Since at least the mid-19th century, free market countries have sought to deter malicious interference with an individual or company's economic interests by imposing civil liability upon those whose actions cause financial loss. Aside from the claims of trespass to land, damage to goods and corporate defamation, Gunns' writ alleges a number of wrongful acts that may be grouped together under the heading of intentional infliction of economic loss.
Of the civil actions available under that heading, some have become largely obsolete after the passage of trade practices legislation.
Those remaining, the three torts of interference with contract, intimidation and conspiracy, are most frequently invoked in industrial disputes, where extensive statutory enactments affect the law. However, in other cases of economic loss, where the common law may be a useful last resort, disputes may be regulated by precedent established by the courts in fulfilling their function in a sophisticated market economy.

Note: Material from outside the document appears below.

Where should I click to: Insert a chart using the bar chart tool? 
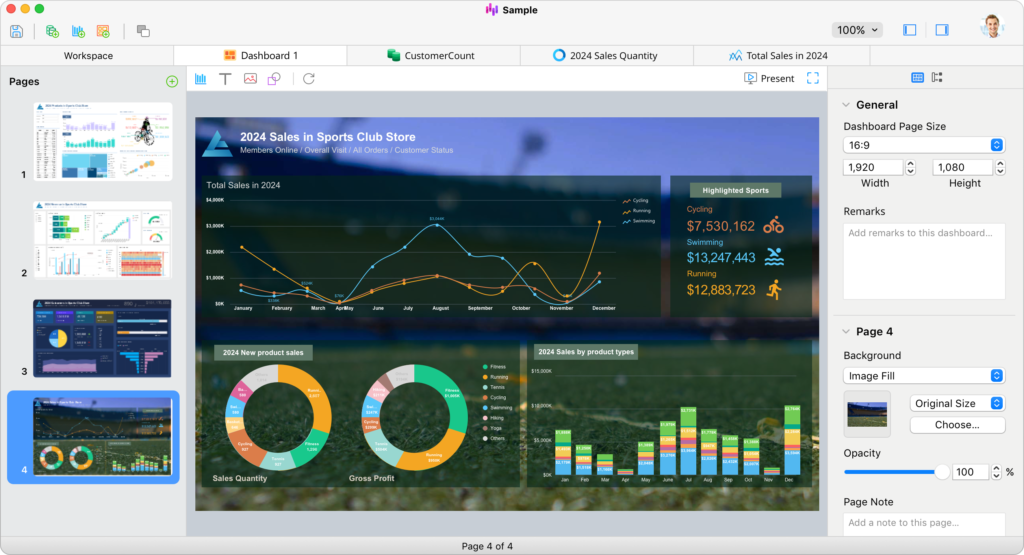click(x=201, y=79)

From an evidentiary perspective, the first two of these actions are easier to try. Interference with contract requires that there be either hindrance of a contracting party's performance of its obligations by physical means or by persuasion; or indirect disablement, such as that involved when activists commit unlawful acts in the course of a secondary boycott of a company's products. Similarly, intimidation requires that an activist threaten a third party with an unlawful act, such as inducing a breach of contract, coupled with a demand that the third party company with an activist's request, such as boycotting a product.
However, the broadest cause of action is that of conspiracy. This is because unlike its sister torts, conspiracy penalises acts by a combination of people, which if they were carried out by a single person, would not be unlawful. Because legitimate competition involves acts calculated, in part, to cause economic harm to a business competitor, the potentially broad ambit of this tort must be defined narrowly by reference to a stringent test.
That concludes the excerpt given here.